The Future of Eternity
Fredericks, Casey. The Future of Eternity: Mythologies of Science Fiction and Fantasy. Bloomington, IN: Indiana University Press, 1982.
Includes discussions — often brief — of a number of works relevant here, including "enclosed world" stories such as Harry Harrison's Captive Universe, P. K. Dick's A Maze of Death, Michael Moorcock's Behold the Man; also cover's Brian Stableford's In the Kingdom of the Beasts, S. R. Delany's The Einstein Intersection, Robert Silverberg's "After the Myths Went Home," Henry Kuttner's The Mask of Circe; John Boorman's ZARDOZ (1973) film, Roger Zelazny's This Immortal, and Philip José Farmer's Son.

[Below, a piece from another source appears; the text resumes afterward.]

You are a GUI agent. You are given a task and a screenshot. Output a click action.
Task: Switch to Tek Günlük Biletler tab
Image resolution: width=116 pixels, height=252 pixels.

Of potential interest, Fredericks' discussion of Farmer's 1960 novel Flesh[1][2] (ch. 6, pp. 160-69) and the idea of the imposition of the bio-technological upon the human in the antlers put upon the protagonist Peter Stagg (with pun), making him a kind of male fantasy fulfillment — "unlimited [sexual] opportunity and inexhaustible ability" — and no failures, diseases, debilitating abrasions, or other complications ("I was a god!) — and making him a potentially doomed Year-King, sex slave and possible pawn in a larger scheme (Fredericks p. 163). Also: technology-mediated resurrection (Fredericks p. 167; cf. and contrast Dan Simmons' Hyperion).